→ **Selected passage**:
# # # #

Before making a case for doing ethics without God, it should first be demonstrated that there is a problem in doing ethics with God, and that there is a good reason for doing ethics without God. In order to ascertain what God wants humans to do and how he/she/it wants them to behave, it is reasonable to turn to the Christian Bible, or what is commonly called the "Word of God".
Old Testament Sources
The Old Testament, more politically correct to say the Hebrew Scriptures but appropriate from the Christian perspective, includes a variety of instructions that prescribe the appropriate behaviour for a variety of situations. For example the Holiness Code is clearly instructive in setting the standards for behaviour.
These rules and instructions, if followed, would improve the quality of family and societal life, and can be applied with very little thought. But should they be applied literally and equally in all situations? Are they to be adhered to regardless of the circumstances? Should a child honour an abusive or incestuous parent? Is it ever permissible to steal? Is it ever permissible to kill? Was Dietrich Bonheoffer morally wrong to participate in the plot to kill Hitler? If not, then some additional guidance is needed to determine the appropriate course of behaviour. Where might that guidance come from?

# # # #

→ **Collected material**:
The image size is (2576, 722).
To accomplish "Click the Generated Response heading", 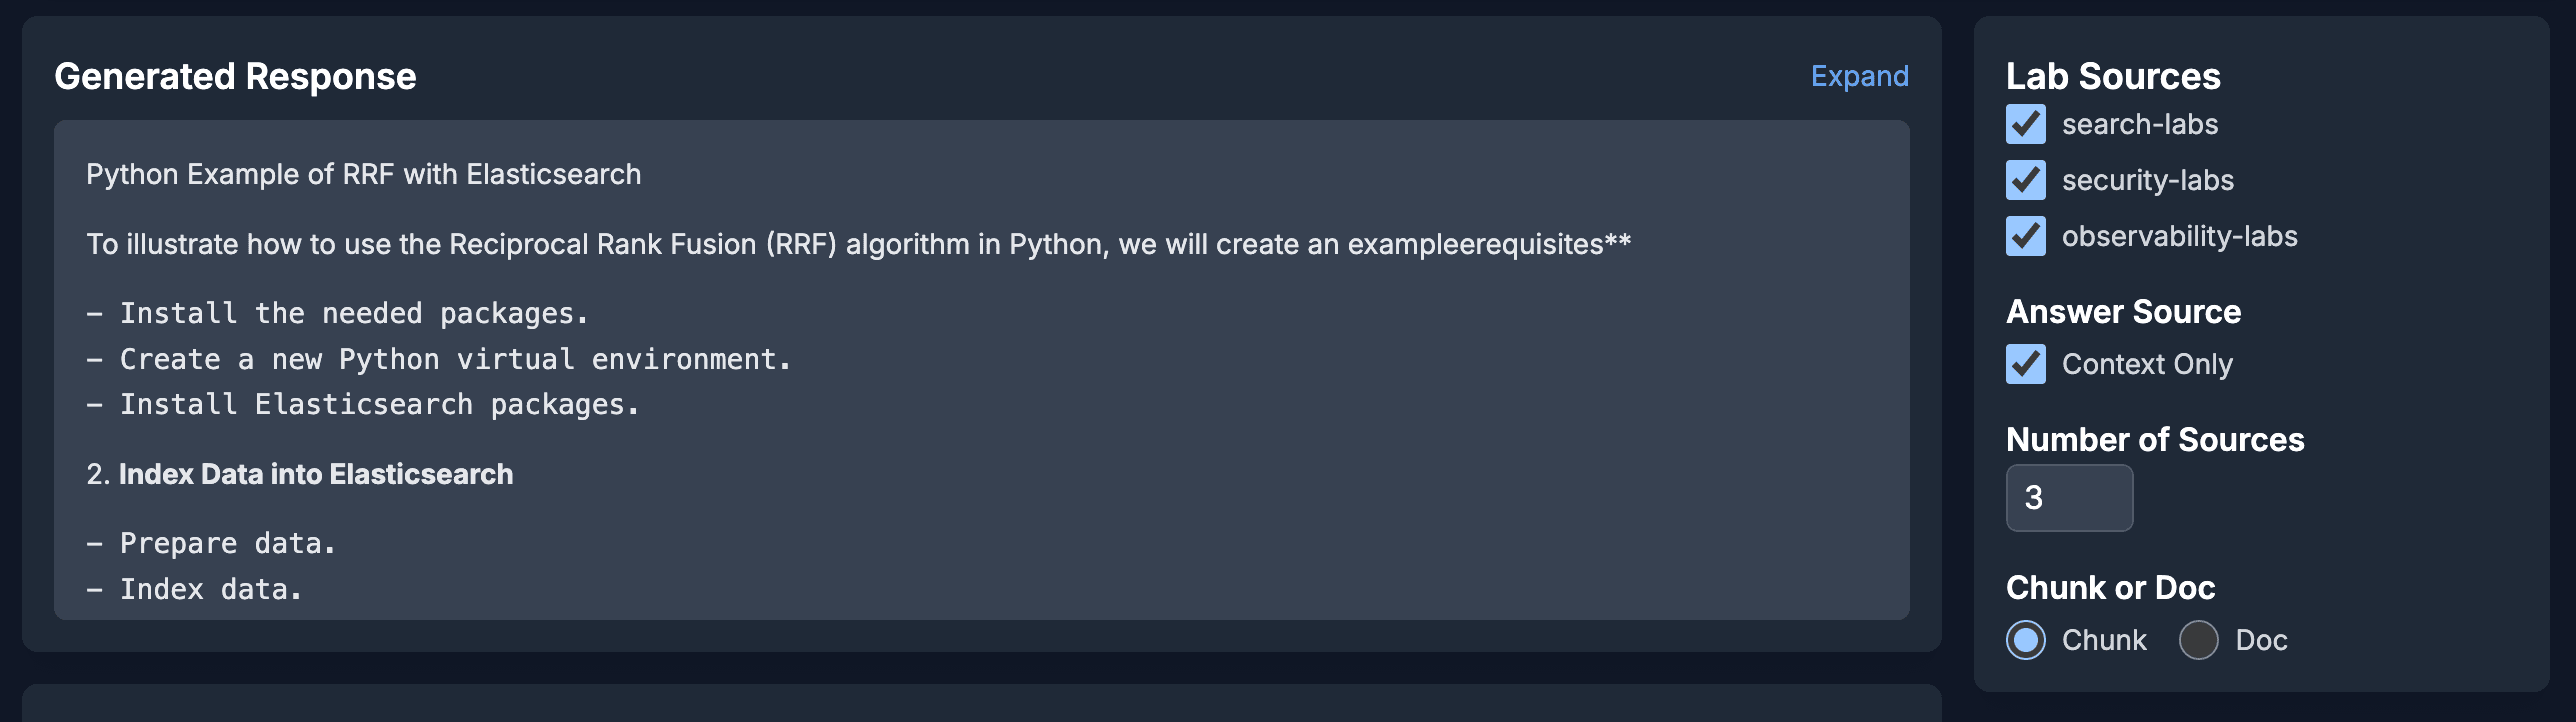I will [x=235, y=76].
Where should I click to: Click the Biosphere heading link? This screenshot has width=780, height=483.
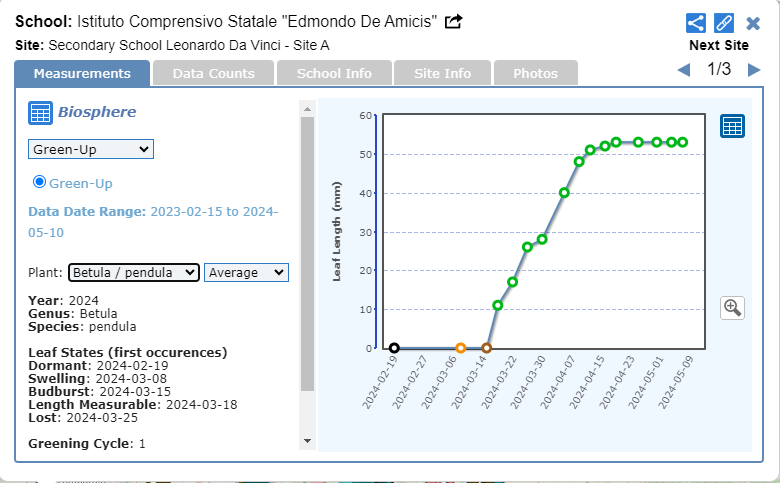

# # # #

→ **The tasks**:
(1) In the passage on ethics without God, what is commonly called the "Word of God"?
(2) Restate the passage on ethics without God, starting at "Before making a" and stopping after "standards for behaviour.". Put "Levitical Code" in place of "Holiness Code".
The material placed after the passage on ethics without God stands apart from it.

→ **The answers**:
(1) The Christian Bible.

(2)
Before making a case for doing ethics without God, it should first be demonstrated that there is a problem in doing ethics with God, and that there is a good reason for doing ethics without God. In order to ascertain what God wants humans to do and how he/she/it wants them to behave, it is reasonable to turn to the Christian Bible, or what is commonly called the "Word of God".
Old Testament Sources
The Old Testament, more politically correct to say the Hebrew Scriptures but appropriate from the Christian perspective, includes a variety of instructions that prescribe the appropriate behaviour for a variety of situations. For example the Levitical Code is clearly instructive in setting the standards for behaviour.